あまりにもはっきりと言うサプリに多少怪訝な顔を返すと、サプリは、めんどくさそうな顔で説明をする。

「ノルフェスは、覚醒前のスレシルに手を出すことはほとんどしない。そもそも人間に接触すること自体、かなりのリスクを伴う行動だからな。よっぽどの目的が無い限りそんな馬鹿はしない。ただし、スレシルに関しては接触のリスクはほとんど無いからな。」

「覚醒前のスレシルを保護する様な面倒な事はしない。と?」

「あぁ。下手に接触したりすれば、スレシルにならなくてすむかもしれない人間まで引きずり込む可能性もある。それなら、ぎりぎりまで近づかないのが得策だ。少なくとも俺はそう考える。」

「…で?その通達を受けて、その探し出すべきスレシルが誰かまでは分からないのか?この学校に入学したことまで分かっているのに。」

サプリはわしわしと自らの暗い赤紫色の髪の毛を右手でかき乱すとため息をついて、腕と脚を組む。

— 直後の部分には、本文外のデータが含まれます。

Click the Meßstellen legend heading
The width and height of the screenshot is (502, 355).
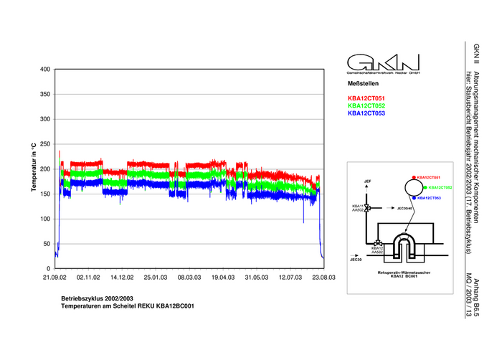click(x=362, y=84)
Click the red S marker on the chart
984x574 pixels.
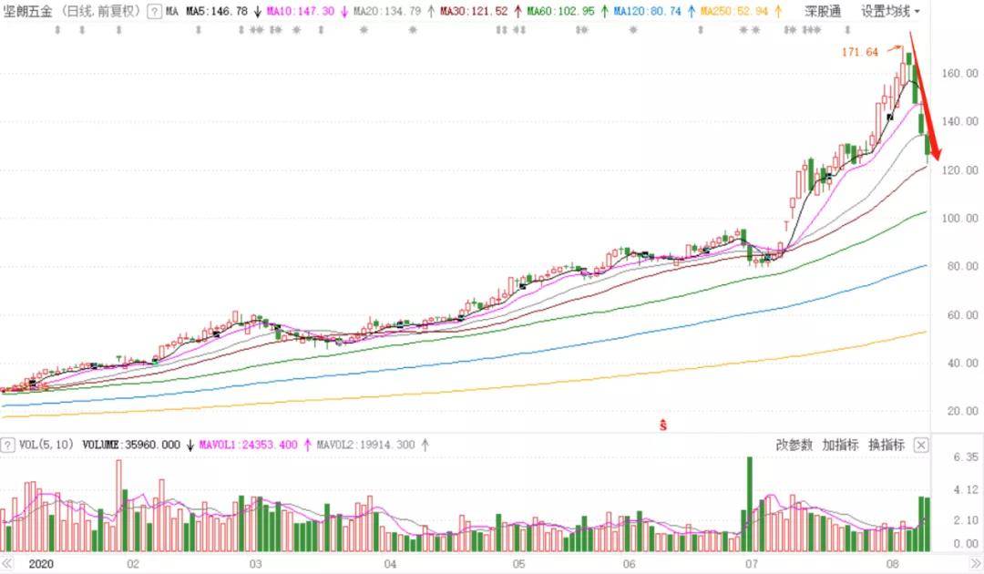click(x=664, y=425)
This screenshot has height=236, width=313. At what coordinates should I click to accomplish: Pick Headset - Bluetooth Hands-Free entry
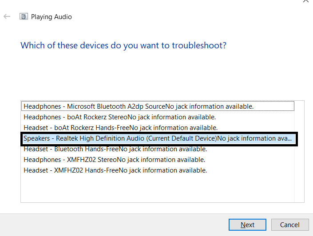point(158,149)
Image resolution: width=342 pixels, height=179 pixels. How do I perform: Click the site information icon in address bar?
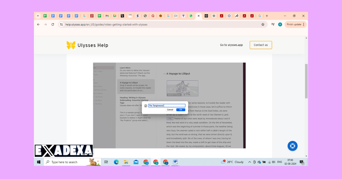pos(61,25)

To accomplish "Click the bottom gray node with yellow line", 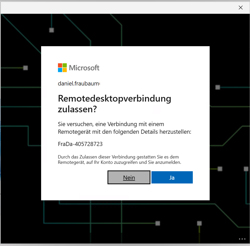I will 199,223.
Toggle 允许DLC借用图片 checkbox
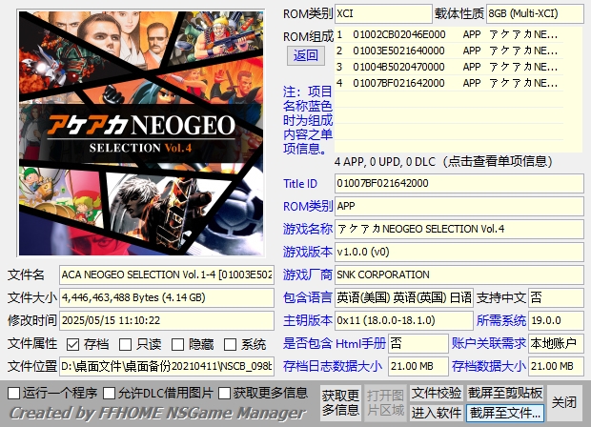This screenshot has width=591, height=427. (x=110, y=393)
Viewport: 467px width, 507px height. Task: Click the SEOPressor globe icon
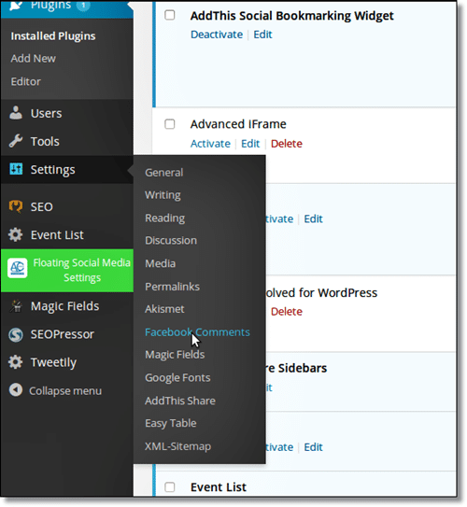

「そもそも、フェル界のお偉いさんがたは、スレシルの監視はその基になったフェルに全てを一任して滅多に口を出してこない。お前の事だって、全て俺が面倒を見ることになる。仮に、スレシルが適合魔法を完成させるさせないも、推奨されているだけで、義務ではない。のにも関わらず、『適合魔法を完成させていない』を強調して、さらに『行方が分からなくなった』と言って俺の所に通達が来た。」

「…お偉いさん側には探(サーチ)を使えるフェルはいないのか?」

「いるさ。もちろん。探(サーチ)は希少な能力だが、いないわけではないからな。」

「だったら、すぐにそいつが見つけて…」

「探(サーチ)能力者がいたとしても、スレシルの持つ力は、フェルに比べるとあまりに小さい。その微かな力を感知できるほどの探(サーチ)能力者なんか、希少な探(サーチ)型の中でもさらに希少な存在なんだ。広大な砂漠の砂の中から一粒の小さなダイヤを見つけ出す位根気のいることらしい。」